2003, Bridgend, South Wales. A post-hardcore band by the name of Funeral For A Friend have just released their debut record 'Casually Dressed And Deep In Conversation'. The reception is excellent, with one notable heavy metal magazine branding them 'the new Nirvana'. Through the next ten years, the band evolved, moving away from the sound that garnered so many plaudits, beginning to fade into the background. Until now, and with 'Conduit', Funeral have produced their best album since that debut.
Taking the best of the rootsy hardcore that defined their early career and the pop-rock sensibilities of the likes of 2007's 'Tales Don't Tell Themselves', Conduit is a snarling 29-minute beast, starting at breakneck pace and unrelenting until the final seconds. Opening track 'Spine' sets the standard high, a joyous two minutes, Matthew Davies-Kreye's vocals soaring over some compact riffs. The title track is built for the live environment, offering light and shade in equal measure, with shout-along passages thrown in for good measure. And it works. Brilliantly.

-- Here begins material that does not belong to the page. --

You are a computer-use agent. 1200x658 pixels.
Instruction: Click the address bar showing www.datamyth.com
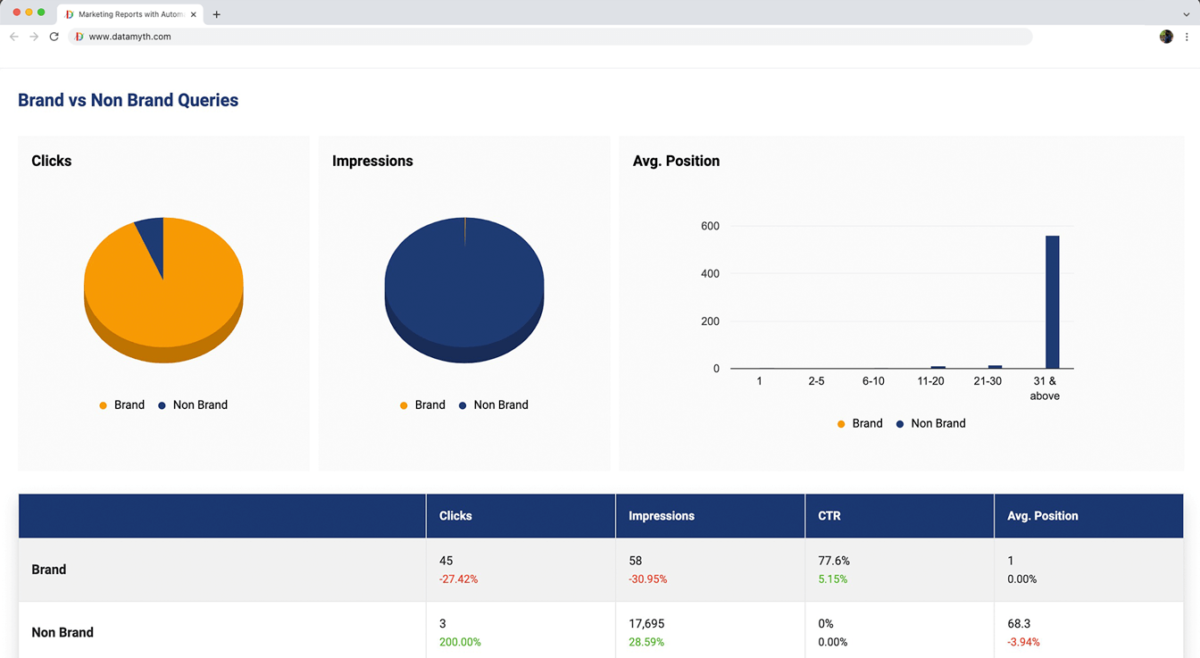click(x=200, y=36)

Singles 'The Difference' and 'Best Friends and Hospital Beds' are geared for radio play, incorporating their melodic sensibilities excellently. As catchy as they are, however, they pale in comparison to the heavier tracks of the album. 'Nails' and 'Grey' showcase both guitarists ability, the lead breaks underpinned by some of the best riffs of their career.
In an age where hundreds of hardcore and metalcore bands are plying their trade across the UK, Funeral could be forgiven for mellowing with age. Instead, they have matured excellently, becoming harder, angrier and more aggressive. Sprinkling 'Conduit' with inventive breakdowns all too rare today pays excellent dividends and it is the heavier tracks on the album that stand out.
All too often, albums tail off towards the end, a single-laden first half with nothing to match in the latter stages. 'Conduit' takes this notion and blows it away completely; album closer 'High Castles' is arguably one of the strongest tracks the band have ever written, encapsulating the band's ethos completely. The intro is the best thing Guns N' Roses have never written, while the verses are built for gritted teeth, clenched fists and nodding heads. By the time the chorus has passed, the album closes with a breakdown that any of the other new breed of hardcore bands would be proud to have written.
Funeral For A Friend are a big deal in 2013. The signs have always been here. 'Welcome Home Armageddon' saw them return to that early style, showing that they were still capable of writing catchy, melodic hardcore but with 'Conduit', they have perfected that formula.